Call for action to stem crime in SA's agricultural sector
The Institute for Race Relations (IRR) is calling on government to act “appropriately” as the country’s agricultural sector continues to be threatened by crime.
The call follows AgriSA’s recently released report on crimes affecting farms.
“[It] is a timely call to appreciate the scale of the criminal threat to the farming sector and to take appropriate action‚” said IRR project manager Terence Corrigan.
AgriSA’s report – based on a survey of agriculturalists affiliated to AgriSA’s provincial bodies – showed that 70% of farms had experienced some form of crime in 2017‚ he said. Stock theft was the most common crime‚ followed by theft of infrastructure and equipment.

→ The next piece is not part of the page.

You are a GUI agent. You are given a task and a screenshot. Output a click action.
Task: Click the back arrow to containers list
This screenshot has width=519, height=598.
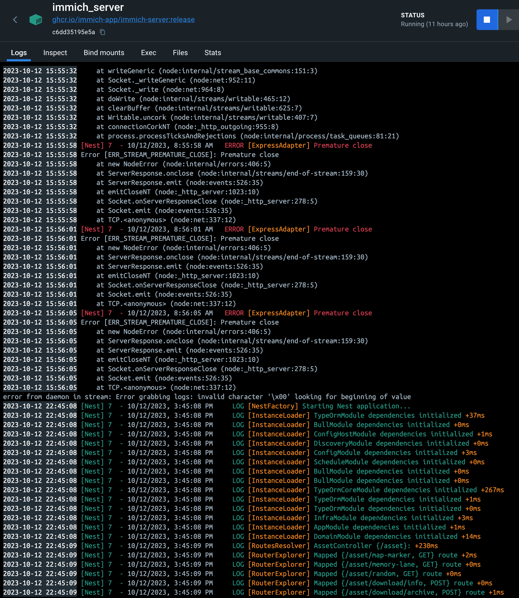(x=15, y=20)
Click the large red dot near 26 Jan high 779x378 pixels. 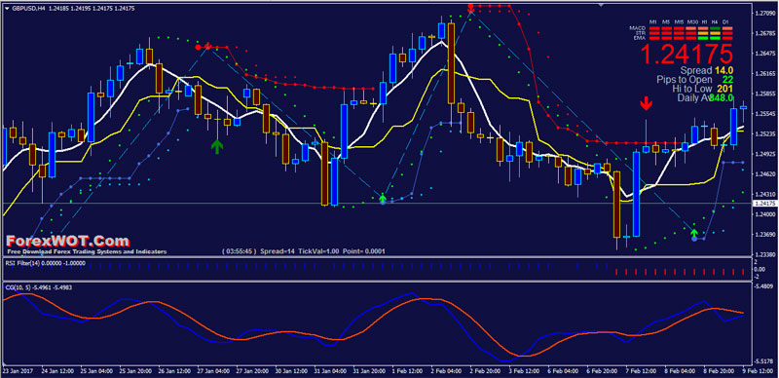point(199,47)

The report‚ according to Corrigan‚ also showed that some farmers had experienced robbery.
“AgriSA’s survey is an invaluable attempt to quantify the perilous situation under which farming households exist. This applies to all farming communities‚ farmers‚ and their employees‚ of every race. Too often‚ voices both in the state and in society – not least the President – have tried to play this down. It deserves to be acknowledged for the very real and debilitating problem it is‚” Corrigan said.
He said the economic costs of crime in the agricultural sector amounted to billions of rands.
“The IRR argues that crime directed at farms – whether at property or at people – is a major strategic issue for the agricultural sector. Not only is it imposing very real costs on a sector that is under permanent duress‚ but it is a major disincentive to choosing a career in farming. If unchecked‚ this could prove detrimental to the long-term viability of the sector‚” he said.
According to Corrigan‚ there were some 353 farm murders between 2012/13 and 2017/18
“AgriSA’s study adds additional weight to this. But less remarked on is what that means for South Africa and the farming economy. Concerns about personal safety and the security of one’s assets will drive people away from the industry‚ and dissuade others from entering it. The impact‚ particularly on smaller operators‚ will be corrosive over time.”